**Activity**
Write the next part of the forum thread below about what frightens people's cats, starting after its final heading.

**Source document**
Sienna is an odd duck ... she was a year old when I got her and does have some idiosyncrasies. She is afraid of plastic bags (when I change out the kitchen garbage can bag she hightails it). Some things it seems she has developed a phobia of .. if strangers come in she hides but will come out for a treat. She used to enjoy playing with a bootlace but now when I get it out she scurries away in a "yikes! scary!" way. However, if I drop things in the kitchen, she doesn't even get up or flinch, unlike my dog who is easily startled now that he's old (12).


----------



## catinthemirror (Jun 28, 2011)

Those roomba riding cats are cracking me UP! :lol: Those videos are awesome.

I know Sassy is most scared of the vacuum. She's fine with it when it's sitting there doing nothing (she'll even sleep by it), but as soon as a human touches it she knows it's about the come to life and she runs away hissing her little head off :roll: I really wish we could do something to make her less frightened of it, but she's been this way for 14 years.

Moxie isn't frightened of the vacuum. Her biggest fear is strangers. Around my family she's such a confident, affectionate, goofy cat - but around strangers she's really scared. She will come and check them out from a distance but any moves or noises on their part (if they laugh or even just move their arms unexpectedly) Moxie will flinch and take off to hide... I guess this fear of strangers comes from her background as a stray.


----------



## kty78 (Mar 18, 2012)

The only thing I can think of is riding in the car. They cry the whole time. They don't seem to be afraid of anything else so far.


----------



## MowMow (Nov 6, 2010)

yingying said:


> How does your ex feel about it? :lol:


He's a dope. He's convinced if he just holds him and pets him long enough then MowMow will get over his fear. The few times he's tried it I got mad and made him put MowMOw down. He doesn't fight but he gets rigid and and it's like he detaches and goes to his happy place in his mind. So, I don't tell him where MowMOw's afraid spot is so he has NO idea where to find him.


----------



## Carmel (Nov 23, 2010)

Blacky: Cars. Except when they're turned off, then she sometimes sleeps on their hood...

Blaze: Garbage truck noises, plastic bags, strangers, going anywhere new or even just in his cage at all and he'll pee all over himself. I guess that last one wins.


----------



## Nan (Oct 11, 2010)

Any strangers like repair guys that come into the house. 

They run up to the bedroom. Lily burrows under the comforter on my bed and stays there till the coast is clear (and quiet). Harli doesn't burrow; she comes out after a while and will hang out near me or goes to the other "safe spot" behind the living room couch. (It's pulled out from the wall about 4" so it's a cat highway back there).


----------



## tghsmith (Dec 9, 2010)

**Dataset excerpt**
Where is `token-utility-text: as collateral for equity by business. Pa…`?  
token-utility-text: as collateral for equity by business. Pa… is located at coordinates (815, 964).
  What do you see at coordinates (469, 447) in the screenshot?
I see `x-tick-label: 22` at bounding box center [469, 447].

**Task answer**
if we have a thunderstorm at night we find yeti pressed between us in the bed with a worried look on his face.. if a fed-ex or ups truck comes to the house he runs halfway up the stairs (to where the ballasters end and the wall starts)looks around and out at the door while huffing and growling..


----------



## Jacq (May 17, 2012)

I guess Io's also afraid of the construction guys jack-hammering the balcony, but I didn't mention it because it scares me too.


----------



## marie73 (Jul 12, 2006)

My girls are terrified of possibly *gasp* missing a meal. Or a morsel of something.


----------



## cinderflower (Apr 22, 2012)

^^^^ i got here too late. i was going to say, "an empty food dish."


----------



## amelia100 (Mar 12, 2011)

one of mine hates babies. Otherwise, the usual,the vacuum cleaner especially.


----------



## Leni (Sep 21, 2010)

Vacuum cleaners, their carriers, and my husband's electric shaver. Sherlock is afraid of loud noises (like when the roofers came and hence started his whole urinary issues). And like Marie and Cinderflower said, missing meals. When Sasha was a little younger she was afraid of soda cans for some reason. Brody used to cry when it thundered but he's gotten better.


----------



## SpellQ (Dec 12, 2010)

Apple wasn't afraid of thunder at all until last summer we had a few strikes close enough that it actually made my medium length hair stand up with the electricity in the air. The associated crack and bang thunder was so loud and upsetting to Apple that now at the first sign of it she starts acting like zombies are coming and we all must prepare and hunker down!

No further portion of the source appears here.